The challenges will be made all the more intense by the splits opening up in the euro bloc which essentially pit Germany against most other members. The threat is far broader than the important, yet essentially technical, issues of whether the European Central Bank should purchase European government bonds or relax its criteria for lending to commercial banks -- issues that have hogged the headlines for weeks.
Axel Weber, the Bundesbank president, has risked isolation on the 22-member ECB Council by publicly criticizing the May 10 government bond decision, a day after it was made in an emergency telephone conference as an adjunct to the 750 billion euro IMF/European bailout for weaker states.
Juergen Stark, the ECB board member who looks likely to inherit Weber's present job if the latter takes over as ECB chief from Trichet in October 2011, has supported he principle of Weber's action, but has taken a slightly more diplomatic stance in public.
But Karl Otto Poehl, the former Bundesbank president, still an authoritative figure on the German financial scene, has rubbed salt into the wounds by saying that European governments and the ECB have fundamentally changed the basis for monetary union. He foresees further euro weakness, "because we [the Germans] are effectively giving guarantees for a range of weaker currencies that should never have been allowed to enter the euro." Pohl charged that Europe should have announced a Greek debt restructuring six months ago. The bailout had now been decided, he added witheringly, to protect French and German banks to and to rescue "rich Greeks."
In the old days when the Bundesbank held sway over Europe, even the most rebellious Bundesbank Council member would have hesitated before publicly disavowing a monetary policy decision taken by majority vote. Yet, perhaps goaded by Trichet's evident desire to railroad through the government bond decision without sufficient discussion, Weber did not shrink from broadcasting his judgment of "considerable risks to stability."
The ECB has largely declined to discuss the impact of internal payments imbalances on the euro's problems, hiding behind the comfortable but irrelevant statistical truth that the euro area has a small overall current account surplus. However, in a speech in Rabat on May 28, Lorenzo Bini Smaghi, a member of the ECB's six-person board, made a rare admission that one of the reasons behind recent unrest was that "during its first 11 years, the euro area economy experienced a strong convergence in real economic activity together with a significant divergence in nominal cost and price developments, which gave rise to large payments imbalances within the Union."
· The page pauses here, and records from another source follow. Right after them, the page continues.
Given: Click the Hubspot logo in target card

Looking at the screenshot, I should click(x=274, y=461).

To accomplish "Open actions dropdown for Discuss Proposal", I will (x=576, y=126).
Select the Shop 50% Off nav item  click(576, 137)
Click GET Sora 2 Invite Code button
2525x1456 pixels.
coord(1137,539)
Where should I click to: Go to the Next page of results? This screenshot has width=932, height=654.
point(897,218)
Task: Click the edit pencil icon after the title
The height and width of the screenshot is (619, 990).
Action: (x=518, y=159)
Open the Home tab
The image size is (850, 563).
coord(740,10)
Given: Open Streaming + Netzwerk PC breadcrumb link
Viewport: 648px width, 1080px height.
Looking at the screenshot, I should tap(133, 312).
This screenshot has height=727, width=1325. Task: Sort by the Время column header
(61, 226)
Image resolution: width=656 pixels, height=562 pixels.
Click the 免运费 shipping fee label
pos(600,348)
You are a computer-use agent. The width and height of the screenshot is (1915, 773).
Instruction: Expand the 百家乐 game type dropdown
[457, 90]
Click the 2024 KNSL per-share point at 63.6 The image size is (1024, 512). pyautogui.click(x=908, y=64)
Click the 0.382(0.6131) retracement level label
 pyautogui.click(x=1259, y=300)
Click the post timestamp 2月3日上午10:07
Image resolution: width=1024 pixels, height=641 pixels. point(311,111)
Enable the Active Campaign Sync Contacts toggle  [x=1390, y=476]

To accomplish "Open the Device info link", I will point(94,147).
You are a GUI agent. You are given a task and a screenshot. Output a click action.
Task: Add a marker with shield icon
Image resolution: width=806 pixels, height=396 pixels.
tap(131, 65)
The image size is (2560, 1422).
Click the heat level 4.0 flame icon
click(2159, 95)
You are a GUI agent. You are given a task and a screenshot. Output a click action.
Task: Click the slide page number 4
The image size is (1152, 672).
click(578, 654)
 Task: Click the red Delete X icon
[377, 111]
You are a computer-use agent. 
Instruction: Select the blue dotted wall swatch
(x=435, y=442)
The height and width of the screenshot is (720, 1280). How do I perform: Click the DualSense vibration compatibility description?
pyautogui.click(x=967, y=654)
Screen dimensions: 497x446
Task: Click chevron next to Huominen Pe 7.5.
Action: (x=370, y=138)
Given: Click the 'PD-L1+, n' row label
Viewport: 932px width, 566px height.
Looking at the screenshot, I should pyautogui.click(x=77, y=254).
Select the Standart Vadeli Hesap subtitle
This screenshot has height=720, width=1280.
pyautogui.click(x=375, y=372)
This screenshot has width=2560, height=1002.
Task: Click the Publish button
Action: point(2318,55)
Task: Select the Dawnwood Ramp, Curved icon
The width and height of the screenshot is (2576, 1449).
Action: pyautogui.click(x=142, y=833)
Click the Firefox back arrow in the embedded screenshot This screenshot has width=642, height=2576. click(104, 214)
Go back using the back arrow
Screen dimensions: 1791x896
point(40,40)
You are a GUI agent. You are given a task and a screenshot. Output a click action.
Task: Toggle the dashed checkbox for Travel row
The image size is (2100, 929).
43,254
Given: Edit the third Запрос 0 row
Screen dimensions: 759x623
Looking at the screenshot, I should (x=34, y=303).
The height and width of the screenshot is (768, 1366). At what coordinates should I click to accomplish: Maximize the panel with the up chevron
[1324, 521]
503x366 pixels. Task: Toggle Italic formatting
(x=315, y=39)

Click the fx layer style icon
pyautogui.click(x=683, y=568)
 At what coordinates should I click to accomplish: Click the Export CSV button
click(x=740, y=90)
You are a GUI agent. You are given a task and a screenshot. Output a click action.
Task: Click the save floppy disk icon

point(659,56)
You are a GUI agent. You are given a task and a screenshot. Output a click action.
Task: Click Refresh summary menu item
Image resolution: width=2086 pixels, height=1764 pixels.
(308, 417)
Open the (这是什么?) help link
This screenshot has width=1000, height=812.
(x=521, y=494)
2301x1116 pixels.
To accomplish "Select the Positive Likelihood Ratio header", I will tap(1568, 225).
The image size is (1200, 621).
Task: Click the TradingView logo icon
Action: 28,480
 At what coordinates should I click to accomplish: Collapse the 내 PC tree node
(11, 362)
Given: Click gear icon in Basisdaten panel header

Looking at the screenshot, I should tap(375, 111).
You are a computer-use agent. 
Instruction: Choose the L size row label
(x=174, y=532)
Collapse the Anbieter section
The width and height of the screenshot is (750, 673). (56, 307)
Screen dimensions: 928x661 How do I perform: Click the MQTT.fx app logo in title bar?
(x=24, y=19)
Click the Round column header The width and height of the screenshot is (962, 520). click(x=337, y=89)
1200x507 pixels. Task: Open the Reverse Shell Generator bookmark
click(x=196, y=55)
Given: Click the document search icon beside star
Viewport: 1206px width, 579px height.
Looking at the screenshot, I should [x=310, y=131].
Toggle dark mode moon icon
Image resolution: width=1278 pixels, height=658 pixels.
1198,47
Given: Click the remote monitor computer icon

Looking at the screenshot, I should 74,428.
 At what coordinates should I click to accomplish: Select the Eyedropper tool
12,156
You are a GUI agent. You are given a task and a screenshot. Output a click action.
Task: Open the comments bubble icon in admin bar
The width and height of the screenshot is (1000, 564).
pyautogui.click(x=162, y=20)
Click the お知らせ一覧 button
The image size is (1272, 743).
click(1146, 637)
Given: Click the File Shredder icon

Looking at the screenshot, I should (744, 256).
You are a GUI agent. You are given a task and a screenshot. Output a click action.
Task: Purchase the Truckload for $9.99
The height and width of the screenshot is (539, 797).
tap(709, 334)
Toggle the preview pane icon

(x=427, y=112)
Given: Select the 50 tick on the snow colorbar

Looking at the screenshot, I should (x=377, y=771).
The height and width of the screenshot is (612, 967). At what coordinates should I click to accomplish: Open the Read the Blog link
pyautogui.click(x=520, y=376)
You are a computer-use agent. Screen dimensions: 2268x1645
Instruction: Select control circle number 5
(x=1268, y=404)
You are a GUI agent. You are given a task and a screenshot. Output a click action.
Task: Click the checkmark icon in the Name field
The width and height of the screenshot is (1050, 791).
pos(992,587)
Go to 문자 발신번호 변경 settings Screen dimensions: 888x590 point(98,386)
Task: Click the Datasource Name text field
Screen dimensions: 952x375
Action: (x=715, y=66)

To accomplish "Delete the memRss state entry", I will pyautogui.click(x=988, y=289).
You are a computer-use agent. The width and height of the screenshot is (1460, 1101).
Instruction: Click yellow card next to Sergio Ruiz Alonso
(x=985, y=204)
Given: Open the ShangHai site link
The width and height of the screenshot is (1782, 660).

Bini Smaghi impetuously took a sideswipe at Germany by criticizing how "in one large euro area country it was thought that public support for swift action [on a liquidity package] could be achieved only by dramatizing the situation, for instance, by telling the public that 'the euro is in danger' or by considering the possibility of expelling a country from the euro area."
In remarks clearly aimed at Merkel's recent emotional parliamentary speeches, Bini Smaghi said, "Such words are like fanning the flames.... the cost of the support package could only increase following such dramatic declarations."
He added: "The media, of course, have a field day reporting on such apparently inconsistent activities." Bini Smaghi's remarks of course were immediately seized upon by The Wall Street Journal as one more sign of euro-schism.